Text
'''

Tommy Best

Personal information
- Full name: Thomas Hubert Best
- Date of birth: 23 December 1920
- Place of birth: Milford Haven, Wales
- Date of death: 16 September 2018 (aged 97)
- Place of death: Hereford, England
- Position: Centre forward

Youth career
- Milford Haven United

Senior career*
- Years: Team / Apps / (Gls)
- Cliftonville
- Belfast Celtic
- 1947–1948: Chester / 40 / (14)
- 1948–1949: Cardiff City / 28 / (11)
- 1949–1950: Queens Park Rangers / 13 / (3)
- 1950–1955: Hereford United
- Bromsgrove Rovers
- Total:  / 81 / (28)

= Tommy Best =

Welsh footballer (1920–2018)

Thomas Hubert Best (23 December 1920 – 16 September 2018) was a Welsh professional footballer who played as a centre forward. A veteran of the Second World War, serving in the Royal Navy, he made over 70 appearances in the Football League for Chester, Cardiff City and Queens Park Rangers. Best was the first black professional footballer to play at the top level in Ireland and was also the first black player to appear for Chester and Hereford in the Football League.

==Early life==
Best was born in Milford Haven to a Barbadian father and Welsh mother.

==Career==
===Ireland===
Best joined the Royal Navy as a teenager and during World War II was stationed aboard HMS Gloman, a minesweeper vessel. When the ship was damaged by a German air raid, it docked in Pollock Dock at Belfast Harbour and the chief petty officer on the ship introduced Best to the football teams in the area. Best attended a match between Belfast Celtic and Drumcondra in the Dublin and Belfast Inter-City Cup at Grosvenor Park and was asked to play when Drumcondra proved to be short of a full team. He played against Ireland international Bertie Fulton in the match, scoring one of Drumcondra's goals, and impressed enough to be offered a deal with Belfast Celtic. He was given the nickname "Darkie Best" during his spell at the club, although Best maintained that any reference to his skin colour was affectionate, later stating: "I was never subjected to racial comments by anybody – team-mates, officials or supporters. Indeed, I looked upon Belfast as my second home". By playing for Celtic, Best became the first black professional player to appear at the top level in Ireland at the age of 19. He spent one season with the club, playing alongside internationals such as Jimmy McAlinden and Norman Kernaghan. Best also played for fellow Irish side Cliftonville and went on to play football in Queensland, Australia after being stationed there.

'''

Entries on locating words and elements:
'''

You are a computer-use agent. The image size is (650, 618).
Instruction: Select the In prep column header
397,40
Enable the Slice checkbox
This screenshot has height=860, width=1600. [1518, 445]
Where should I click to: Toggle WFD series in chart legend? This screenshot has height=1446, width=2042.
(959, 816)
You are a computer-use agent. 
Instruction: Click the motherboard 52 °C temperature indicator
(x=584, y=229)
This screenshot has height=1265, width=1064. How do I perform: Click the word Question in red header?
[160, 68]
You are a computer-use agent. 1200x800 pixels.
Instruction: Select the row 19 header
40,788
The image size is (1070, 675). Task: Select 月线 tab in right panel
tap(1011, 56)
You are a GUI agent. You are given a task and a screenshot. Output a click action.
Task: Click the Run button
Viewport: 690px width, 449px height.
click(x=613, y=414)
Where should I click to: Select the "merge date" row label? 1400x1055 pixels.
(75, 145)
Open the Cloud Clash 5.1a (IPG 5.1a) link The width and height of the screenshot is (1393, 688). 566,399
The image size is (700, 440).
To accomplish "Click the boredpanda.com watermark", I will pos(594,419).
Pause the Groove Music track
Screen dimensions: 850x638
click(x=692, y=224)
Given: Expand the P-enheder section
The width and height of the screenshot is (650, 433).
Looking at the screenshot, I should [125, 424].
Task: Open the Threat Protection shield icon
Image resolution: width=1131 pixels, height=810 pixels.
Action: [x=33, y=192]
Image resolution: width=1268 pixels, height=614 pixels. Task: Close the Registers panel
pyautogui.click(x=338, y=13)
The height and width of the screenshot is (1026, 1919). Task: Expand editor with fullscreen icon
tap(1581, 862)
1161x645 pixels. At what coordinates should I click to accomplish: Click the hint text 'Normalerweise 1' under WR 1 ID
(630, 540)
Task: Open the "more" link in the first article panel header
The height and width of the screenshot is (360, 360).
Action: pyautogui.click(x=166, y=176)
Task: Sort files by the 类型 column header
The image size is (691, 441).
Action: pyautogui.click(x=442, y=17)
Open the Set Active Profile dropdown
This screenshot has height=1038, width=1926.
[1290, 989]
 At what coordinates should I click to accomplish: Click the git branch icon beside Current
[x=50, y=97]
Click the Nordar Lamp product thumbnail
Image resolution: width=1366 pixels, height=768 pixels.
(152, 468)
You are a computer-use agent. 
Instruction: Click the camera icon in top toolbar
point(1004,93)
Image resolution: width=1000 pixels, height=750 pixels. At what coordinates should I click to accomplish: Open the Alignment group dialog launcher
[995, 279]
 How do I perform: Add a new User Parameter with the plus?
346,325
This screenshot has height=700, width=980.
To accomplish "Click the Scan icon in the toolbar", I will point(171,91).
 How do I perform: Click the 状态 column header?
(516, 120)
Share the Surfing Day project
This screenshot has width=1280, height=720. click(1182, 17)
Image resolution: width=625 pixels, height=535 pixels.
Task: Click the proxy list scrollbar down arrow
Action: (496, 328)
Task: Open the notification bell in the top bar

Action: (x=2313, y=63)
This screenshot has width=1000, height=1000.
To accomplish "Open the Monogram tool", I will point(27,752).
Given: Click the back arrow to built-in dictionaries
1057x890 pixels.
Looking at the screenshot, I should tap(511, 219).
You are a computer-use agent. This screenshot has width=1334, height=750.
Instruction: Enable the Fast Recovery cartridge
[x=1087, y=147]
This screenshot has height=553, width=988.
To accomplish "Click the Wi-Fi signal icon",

'''

Written instruction A
In the Tommy Best article, which minesweeper was Best stationed aboard during World War II?
Written instruction B
Put this sentence from the Tommy Best article into Spanish: "Best was born in Milford Haven to a Barbadian father and Welsh mother."
These rows have no connection to the Tommy Best article.

Task answer A
HMS Gloman

Task answer B
Best nació en Milford Haven, hijo de padre barbadense y madre galesa.